→ Work request
In the records, find every line with the word "link" and copy it out.

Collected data
------------------------------------------------------------

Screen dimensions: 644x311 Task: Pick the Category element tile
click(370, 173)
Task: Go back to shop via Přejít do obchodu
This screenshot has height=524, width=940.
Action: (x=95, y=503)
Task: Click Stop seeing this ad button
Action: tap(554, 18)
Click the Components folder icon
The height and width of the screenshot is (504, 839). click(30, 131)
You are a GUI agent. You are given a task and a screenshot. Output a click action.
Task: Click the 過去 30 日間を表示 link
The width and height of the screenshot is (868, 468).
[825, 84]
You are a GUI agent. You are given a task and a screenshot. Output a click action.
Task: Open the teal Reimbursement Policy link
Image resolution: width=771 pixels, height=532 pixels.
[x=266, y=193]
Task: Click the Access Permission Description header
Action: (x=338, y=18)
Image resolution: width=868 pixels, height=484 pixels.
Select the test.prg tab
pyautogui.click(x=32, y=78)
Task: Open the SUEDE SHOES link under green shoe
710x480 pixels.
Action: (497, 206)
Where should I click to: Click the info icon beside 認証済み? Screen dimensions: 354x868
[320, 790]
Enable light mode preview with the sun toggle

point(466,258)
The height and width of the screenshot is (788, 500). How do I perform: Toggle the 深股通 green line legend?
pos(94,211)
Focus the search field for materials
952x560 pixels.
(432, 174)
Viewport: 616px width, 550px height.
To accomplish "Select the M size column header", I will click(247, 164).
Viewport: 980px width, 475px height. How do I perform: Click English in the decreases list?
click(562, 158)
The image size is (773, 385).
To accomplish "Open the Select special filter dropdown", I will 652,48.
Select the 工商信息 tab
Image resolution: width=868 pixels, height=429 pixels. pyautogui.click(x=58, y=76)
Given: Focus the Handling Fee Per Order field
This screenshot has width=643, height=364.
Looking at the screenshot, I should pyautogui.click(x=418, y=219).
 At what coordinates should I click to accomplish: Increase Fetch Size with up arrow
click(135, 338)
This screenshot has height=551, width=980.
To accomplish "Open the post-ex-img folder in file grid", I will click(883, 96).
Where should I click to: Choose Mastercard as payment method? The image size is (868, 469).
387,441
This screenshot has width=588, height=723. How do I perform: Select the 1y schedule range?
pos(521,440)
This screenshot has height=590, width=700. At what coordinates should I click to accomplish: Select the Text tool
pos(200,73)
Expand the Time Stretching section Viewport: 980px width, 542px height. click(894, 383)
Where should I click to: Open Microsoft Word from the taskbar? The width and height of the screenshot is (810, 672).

------------------------------------------------------------

→ Answer to this problem
Task: Click the 過去 30 日間を表示 link
Task: Open the teal Reimbursement Policy link
Task: Open the SUEDE SHOES link under green shoe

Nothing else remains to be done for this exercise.